Desde acá, desde el alma mía y el alma de las cosas, intenté estos textos. Muy a mi pesar, no soy poeta, no son poéticos. Son apreciaciones personales acerca de ciertos lugares e historias de nuestra amada, vapuleada y a veces devastada Ciudad de Buenos Aires. 

En algunos sitios, a cuya vera me instalé en cercanas mesitas de algún bar, en un banco de plaza o en el umbral al pie de un zaguán, en el cordón de la vereda, contra una perdida ochava o un viejo farol, pude ver y contar lo que imaginaba, o percibía, a efectos de complementar lo investigado. Lo que se cuenta, lo que ya se ha contado.

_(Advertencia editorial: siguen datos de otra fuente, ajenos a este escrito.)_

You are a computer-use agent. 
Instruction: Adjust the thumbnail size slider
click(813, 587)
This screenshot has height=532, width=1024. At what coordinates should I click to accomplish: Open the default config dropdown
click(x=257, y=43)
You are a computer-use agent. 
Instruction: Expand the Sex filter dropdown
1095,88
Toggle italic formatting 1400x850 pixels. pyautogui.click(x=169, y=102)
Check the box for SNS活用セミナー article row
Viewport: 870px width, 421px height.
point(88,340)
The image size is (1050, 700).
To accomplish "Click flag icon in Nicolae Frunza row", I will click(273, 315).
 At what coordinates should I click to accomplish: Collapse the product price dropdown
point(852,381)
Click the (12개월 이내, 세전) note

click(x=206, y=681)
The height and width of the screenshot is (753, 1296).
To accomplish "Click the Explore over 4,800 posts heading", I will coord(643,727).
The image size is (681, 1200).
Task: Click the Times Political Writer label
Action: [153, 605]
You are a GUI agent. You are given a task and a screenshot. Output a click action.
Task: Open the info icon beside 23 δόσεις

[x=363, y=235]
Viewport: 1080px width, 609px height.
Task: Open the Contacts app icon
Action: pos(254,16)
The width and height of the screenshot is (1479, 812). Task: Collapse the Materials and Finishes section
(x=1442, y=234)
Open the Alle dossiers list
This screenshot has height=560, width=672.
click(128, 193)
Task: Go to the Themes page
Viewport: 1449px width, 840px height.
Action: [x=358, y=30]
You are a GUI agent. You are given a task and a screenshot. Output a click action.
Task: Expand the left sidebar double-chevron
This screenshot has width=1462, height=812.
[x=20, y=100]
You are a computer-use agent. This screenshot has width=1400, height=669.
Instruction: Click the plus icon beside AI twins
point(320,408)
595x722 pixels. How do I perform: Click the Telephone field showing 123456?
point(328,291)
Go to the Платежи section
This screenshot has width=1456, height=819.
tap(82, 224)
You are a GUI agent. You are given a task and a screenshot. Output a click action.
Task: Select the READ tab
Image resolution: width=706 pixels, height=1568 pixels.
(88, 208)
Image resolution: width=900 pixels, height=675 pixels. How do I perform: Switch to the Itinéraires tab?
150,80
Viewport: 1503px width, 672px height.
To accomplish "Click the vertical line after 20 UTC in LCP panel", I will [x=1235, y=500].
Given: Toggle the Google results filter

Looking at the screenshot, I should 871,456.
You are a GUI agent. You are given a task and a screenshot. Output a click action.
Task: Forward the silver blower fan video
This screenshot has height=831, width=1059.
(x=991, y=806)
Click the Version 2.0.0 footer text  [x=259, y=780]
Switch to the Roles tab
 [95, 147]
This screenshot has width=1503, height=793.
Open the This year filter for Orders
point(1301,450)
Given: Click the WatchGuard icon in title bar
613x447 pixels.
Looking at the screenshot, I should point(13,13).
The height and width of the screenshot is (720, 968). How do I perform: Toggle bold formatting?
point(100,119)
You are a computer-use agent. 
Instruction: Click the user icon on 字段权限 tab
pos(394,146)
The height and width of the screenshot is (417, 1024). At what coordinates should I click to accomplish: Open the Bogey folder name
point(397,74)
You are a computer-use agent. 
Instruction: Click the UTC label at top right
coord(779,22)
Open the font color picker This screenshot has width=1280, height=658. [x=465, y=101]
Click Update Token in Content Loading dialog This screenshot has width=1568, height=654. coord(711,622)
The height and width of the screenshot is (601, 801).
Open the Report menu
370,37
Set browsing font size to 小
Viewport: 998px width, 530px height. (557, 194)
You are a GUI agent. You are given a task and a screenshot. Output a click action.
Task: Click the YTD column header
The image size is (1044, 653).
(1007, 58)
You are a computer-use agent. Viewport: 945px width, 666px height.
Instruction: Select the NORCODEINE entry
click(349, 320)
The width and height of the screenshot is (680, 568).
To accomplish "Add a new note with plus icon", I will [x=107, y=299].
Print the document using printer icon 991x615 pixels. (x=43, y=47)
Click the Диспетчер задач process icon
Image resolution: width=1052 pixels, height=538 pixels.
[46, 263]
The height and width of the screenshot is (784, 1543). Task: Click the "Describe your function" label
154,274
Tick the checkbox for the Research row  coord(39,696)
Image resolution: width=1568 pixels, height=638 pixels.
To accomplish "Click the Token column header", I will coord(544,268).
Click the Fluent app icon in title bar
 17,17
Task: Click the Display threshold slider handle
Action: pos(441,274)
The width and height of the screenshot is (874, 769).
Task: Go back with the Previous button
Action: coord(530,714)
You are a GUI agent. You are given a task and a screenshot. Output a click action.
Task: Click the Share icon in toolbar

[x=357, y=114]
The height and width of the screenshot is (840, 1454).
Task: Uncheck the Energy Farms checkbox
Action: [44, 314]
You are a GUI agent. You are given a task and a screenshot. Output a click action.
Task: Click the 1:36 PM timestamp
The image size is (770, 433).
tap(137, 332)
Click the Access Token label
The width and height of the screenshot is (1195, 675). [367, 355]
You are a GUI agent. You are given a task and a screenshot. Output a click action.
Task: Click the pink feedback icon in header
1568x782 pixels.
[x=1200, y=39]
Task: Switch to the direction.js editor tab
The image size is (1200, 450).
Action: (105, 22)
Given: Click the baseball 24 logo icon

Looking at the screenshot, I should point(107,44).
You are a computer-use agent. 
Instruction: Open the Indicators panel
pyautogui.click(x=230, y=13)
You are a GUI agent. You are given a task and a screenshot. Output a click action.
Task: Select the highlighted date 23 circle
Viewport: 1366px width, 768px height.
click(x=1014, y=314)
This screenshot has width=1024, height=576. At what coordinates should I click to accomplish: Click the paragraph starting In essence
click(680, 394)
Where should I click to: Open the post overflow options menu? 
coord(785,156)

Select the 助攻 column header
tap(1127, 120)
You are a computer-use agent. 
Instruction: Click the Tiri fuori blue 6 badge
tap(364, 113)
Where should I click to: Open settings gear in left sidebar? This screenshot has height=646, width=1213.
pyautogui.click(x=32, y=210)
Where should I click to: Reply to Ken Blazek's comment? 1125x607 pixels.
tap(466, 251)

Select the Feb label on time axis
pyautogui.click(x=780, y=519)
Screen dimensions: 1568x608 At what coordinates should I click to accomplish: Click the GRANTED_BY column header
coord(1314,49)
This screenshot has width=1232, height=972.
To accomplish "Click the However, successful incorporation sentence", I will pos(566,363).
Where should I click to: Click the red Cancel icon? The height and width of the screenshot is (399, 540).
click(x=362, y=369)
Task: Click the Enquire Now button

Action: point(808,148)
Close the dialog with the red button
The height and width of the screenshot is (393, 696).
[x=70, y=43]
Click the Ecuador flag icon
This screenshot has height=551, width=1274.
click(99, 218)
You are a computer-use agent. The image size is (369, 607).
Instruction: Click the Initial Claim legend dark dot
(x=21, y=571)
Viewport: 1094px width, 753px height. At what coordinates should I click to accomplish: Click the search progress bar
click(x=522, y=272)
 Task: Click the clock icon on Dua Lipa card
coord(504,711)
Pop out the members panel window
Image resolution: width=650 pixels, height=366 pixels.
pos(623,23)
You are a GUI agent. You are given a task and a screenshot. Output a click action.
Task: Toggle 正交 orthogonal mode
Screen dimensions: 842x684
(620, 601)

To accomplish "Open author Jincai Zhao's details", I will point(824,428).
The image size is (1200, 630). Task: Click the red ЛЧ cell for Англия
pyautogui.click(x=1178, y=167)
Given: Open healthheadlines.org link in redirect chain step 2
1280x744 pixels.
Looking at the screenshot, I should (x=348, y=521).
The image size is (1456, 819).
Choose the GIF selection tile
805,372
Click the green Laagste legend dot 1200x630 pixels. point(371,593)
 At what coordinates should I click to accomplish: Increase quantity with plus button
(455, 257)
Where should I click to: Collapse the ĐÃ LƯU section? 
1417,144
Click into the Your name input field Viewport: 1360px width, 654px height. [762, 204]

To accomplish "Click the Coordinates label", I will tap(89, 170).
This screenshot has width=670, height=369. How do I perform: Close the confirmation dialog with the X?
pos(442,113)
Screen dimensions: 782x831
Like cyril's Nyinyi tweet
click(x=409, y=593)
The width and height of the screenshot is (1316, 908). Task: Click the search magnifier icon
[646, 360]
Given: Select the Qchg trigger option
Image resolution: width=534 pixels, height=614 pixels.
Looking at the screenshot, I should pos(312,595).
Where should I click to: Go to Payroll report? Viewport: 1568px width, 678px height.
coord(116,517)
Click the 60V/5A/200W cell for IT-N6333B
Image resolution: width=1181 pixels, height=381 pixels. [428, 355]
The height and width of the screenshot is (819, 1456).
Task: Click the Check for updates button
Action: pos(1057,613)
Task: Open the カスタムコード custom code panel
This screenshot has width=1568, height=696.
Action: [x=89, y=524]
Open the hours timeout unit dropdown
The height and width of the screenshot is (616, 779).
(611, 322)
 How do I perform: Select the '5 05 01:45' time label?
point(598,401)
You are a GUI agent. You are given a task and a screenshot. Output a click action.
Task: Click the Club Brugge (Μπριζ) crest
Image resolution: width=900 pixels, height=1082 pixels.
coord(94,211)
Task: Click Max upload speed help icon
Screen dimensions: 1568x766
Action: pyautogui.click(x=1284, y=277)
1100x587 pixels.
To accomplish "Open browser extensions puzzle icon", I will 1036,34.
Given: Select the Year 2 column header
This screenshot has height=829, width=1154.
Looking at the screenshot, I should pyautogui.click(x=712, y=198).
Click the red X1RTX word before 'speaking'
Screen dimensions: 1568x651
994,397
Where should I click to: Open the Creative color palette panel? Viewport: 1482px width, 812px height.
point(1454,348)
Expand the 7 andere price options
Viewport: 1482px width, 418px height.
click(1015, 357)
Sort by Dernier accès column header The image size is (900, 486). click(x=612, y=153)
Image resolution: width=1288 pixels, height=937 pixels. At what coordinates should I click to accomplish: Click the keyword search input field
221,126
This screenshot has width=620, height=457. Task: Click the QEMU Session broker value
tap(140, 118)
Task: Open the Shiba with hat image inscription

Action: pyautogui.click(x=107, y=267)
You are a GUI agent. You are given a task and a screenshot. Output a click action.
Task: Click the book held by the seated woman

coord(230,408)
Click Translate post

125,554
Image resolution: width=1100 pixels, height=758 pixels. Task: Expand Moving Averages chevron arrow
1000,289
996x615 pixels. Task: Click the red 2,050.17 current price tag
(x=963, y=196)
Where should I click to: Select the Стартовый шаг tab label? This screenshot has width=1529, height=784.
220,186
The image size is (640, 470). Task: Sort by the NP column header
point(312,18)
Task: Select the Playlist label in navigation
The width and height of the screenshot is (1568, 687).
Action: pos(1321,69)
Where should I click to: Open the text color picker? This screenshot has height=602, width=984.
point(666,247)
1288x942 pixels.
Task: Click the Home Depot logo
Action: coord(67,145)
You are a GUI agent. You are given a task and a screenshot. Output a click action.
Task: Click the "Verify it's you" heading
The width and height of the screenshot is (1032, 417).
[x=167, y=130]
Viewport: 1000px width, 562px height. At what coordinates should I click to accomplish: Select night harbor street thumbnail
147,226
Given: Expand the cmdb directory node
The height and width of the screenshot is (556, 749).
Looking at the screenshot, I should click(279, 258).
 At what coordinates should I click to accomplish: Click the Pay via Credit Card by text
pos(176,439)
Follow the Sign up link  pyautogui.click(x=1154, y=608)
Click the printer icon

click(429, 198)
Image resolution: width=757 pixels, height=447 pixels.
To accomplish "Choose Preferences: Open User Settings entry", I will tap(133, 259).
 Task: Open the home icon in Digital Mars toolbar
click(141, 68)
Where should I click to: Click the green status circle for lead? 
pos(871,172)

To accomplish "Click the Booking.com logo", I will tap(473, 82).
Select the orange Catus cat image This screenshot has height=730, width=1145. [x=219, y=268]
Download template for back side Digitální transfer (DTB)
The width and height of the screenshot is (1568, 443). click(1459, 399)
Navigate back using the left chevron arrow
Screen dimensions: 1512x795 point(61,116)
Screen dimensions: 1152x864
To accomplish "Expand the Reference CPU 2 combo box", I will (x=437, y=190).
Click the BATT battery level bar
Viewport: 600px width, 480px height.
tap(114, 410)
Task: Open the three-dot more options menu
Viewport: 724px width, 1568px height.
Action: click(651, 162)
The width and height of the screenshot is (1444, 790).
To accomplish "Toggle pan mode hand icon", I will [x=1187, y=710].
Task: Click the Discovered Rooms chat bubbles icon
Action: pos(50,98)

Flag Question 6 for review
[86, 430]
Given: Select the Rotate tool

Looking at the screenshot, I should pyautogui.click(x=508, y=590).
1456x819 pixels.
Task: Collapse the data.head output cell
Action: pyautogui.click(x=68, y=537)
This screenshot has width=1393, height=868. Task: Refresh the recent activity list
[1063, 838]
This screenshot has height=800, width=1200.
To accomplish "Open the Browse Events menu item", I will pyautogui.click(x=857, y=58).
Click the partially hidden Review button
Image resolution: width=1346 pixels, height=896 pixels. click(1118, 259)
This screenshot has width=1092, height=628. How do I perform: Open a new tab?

Estos escritos fueron pensados en las entrelíneas, en lo que subyace en los libros de la pretendida “verdadera historia” de Buenos Aires. 

Muchas de esas historias me fueron murmuradas por los espíritus que aún circulan entre las columnas, los capiteles, las puertas y zaguanes, desde la copa de los árboles, las alcantarillas, los subterráneos… las sábanas que sobrevuelan en las terrazas y balcones. Más allá de lo esperado. Y, seguramente, aun más allá de lo imaginado.  (…)

Plaza de Mayo. (Hipólito Yrigoyen y Bolívar-Montserrat). Desde los primeros tiempos de la historia de la Ciudad, la Plaza de Mayo tuvo un gran protagonismo. Como toda plaza fundacional de cada ciudad de la América hispana, es el centro histórico, y quien dice histórico dice político. Está directamente relacionada con los albores de la Independencia y la Revolución de Mayo: de ahí su nombre.

Durante casi doscientos años, y aun antes de aquellos momentos, la Plaza Mayor de la Ciudad ha sido escenario de no tan diferentes reclamos y ausencias. Pese a que durante largos años ostentó vallas y monumentos enjaulados, jamás se agotó el inexorable Camino de los Pañuelos Blancos de las Madres y las Abuelas. Es que la Plaza Testigo guarda en sus entrañas y en sus aires las cenizas de una de las tantas mujeres en lucha que ya nunca podrá ser acallada: Azucena Villaflor, una de las fundadoras de la organización Madres de Plaza de Mayo. Tal vez esa presencia logre refrescar el aire viciado aún de pólvoras y el polvo alzado por los cascos de los caballos abrumados por la obligación de correr a los habitantes de la Ciudad en las distintas épocas de la azotada plaza.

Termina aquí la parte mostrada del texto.